Immaginate di appartenere a una minoranza che non viene percepita a prima vista come dominante, che so, l'universo femminile. [So bene che le cose non stanno in questi termini, ma qui vogliamo esaminare il punto di vista, la percezione, il vissuto di una identità costruita all'interno di un blog].
Immaginate quindi di appartenere a una minoranza di genere, quello femminile appunto. Immaginate di essere giovani donne nei primissimi anni 80; in un periodo in cui il mondo italico si divideva tra il rampantismo degli yuppies – che pagavano salatissimo in termini esistenziali la loro fulgida (?) immagine di successo – e quel poco di libertarismo rimasto degli anni '70, appena sfiorato per limiti anagrafici. Immaginate di essere quindi giovani donne, magari appartenenti a una minoranza all'interno di una minoranza; che so, donne e gobbe o donne e racchie o donne e nere.
A quel punto non siete più donne e qualcos'altro. Ma siete solo qualcos'altro: siete nere, siete gobbe, siete racchie. E basta. Niente e nessuno vi concederà mai un attimo di tregua, non potete mai dimenticare quella parte che ha preso il posto del tutto. E come una pianta costretta ad assumere le forma che il luogo in cui cresce le concede anche la vostra mente, anche la vostra sensibilità, anche il vostro “io” - quell'ospite in casa propria - assume la forma che il mondo vuole. (2. continua).
2 commenti:
> Diamo per acquisito, per il momento, che la costruzione identitaria ha a che fare con la definizione di sé e degli
altri
Ecco, una delle caratteristiche che - non a caso - sento maggiormente mie, è il totale senso di non contrapposizione della mia identità personale a quella altrui. Percepisco l'essere me stesso come accidentale, cosa che non mi impedisce affatto di avere un forte senso dell'io.

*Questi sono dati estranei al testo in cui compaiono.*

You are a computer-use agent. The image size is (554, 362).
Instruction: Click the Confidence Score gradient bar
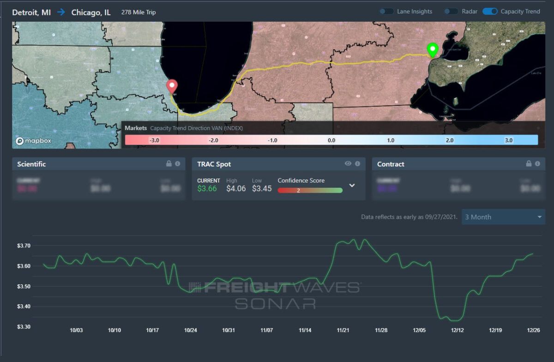click(x=310, y=190)

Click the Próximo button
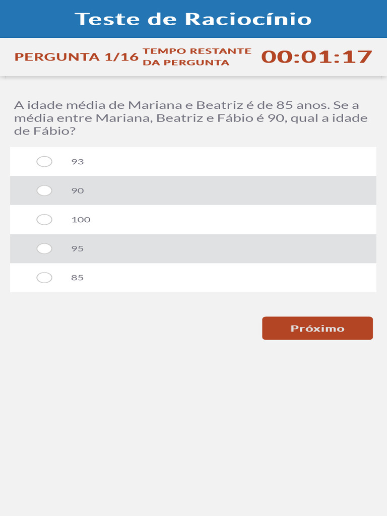(317, 328)
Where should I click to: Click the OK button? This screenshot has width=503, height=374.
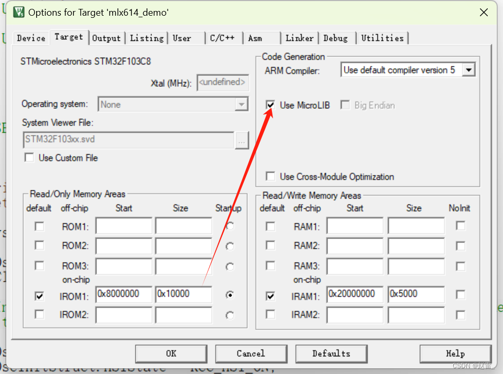point(171,354)
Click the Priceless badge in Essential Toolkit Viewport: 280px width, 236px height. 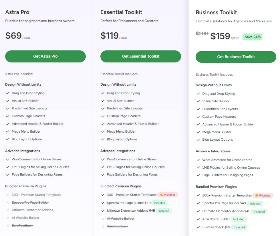point(168,195)
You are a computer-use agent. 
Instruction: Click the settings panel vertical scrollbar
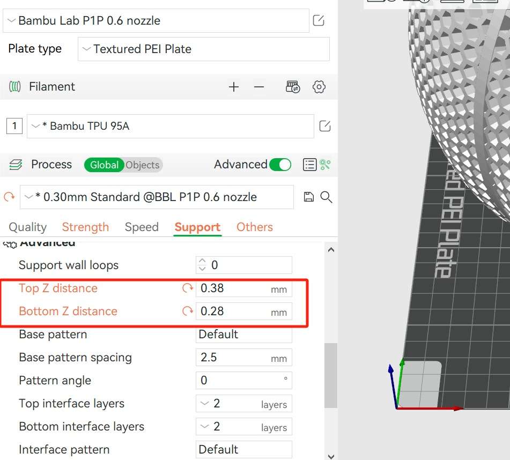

Devo farci un post, sulla mia percezione di identità. Sarebbe un'ottima occasione per svillaneggiare Kriepke e saltare di palo in frasca, da buon discendente di una razza arboricola.
fb: in effetti con "diamo per acquisito per il momento" volevo intendere che ho tutta l'intenzione di tornarci sopra. L'accidentalità, ne sono convinta, non preclude affatto un forte senso dell'io. e sono fortemente interessata a leggere un tuo intervento sull'argomento.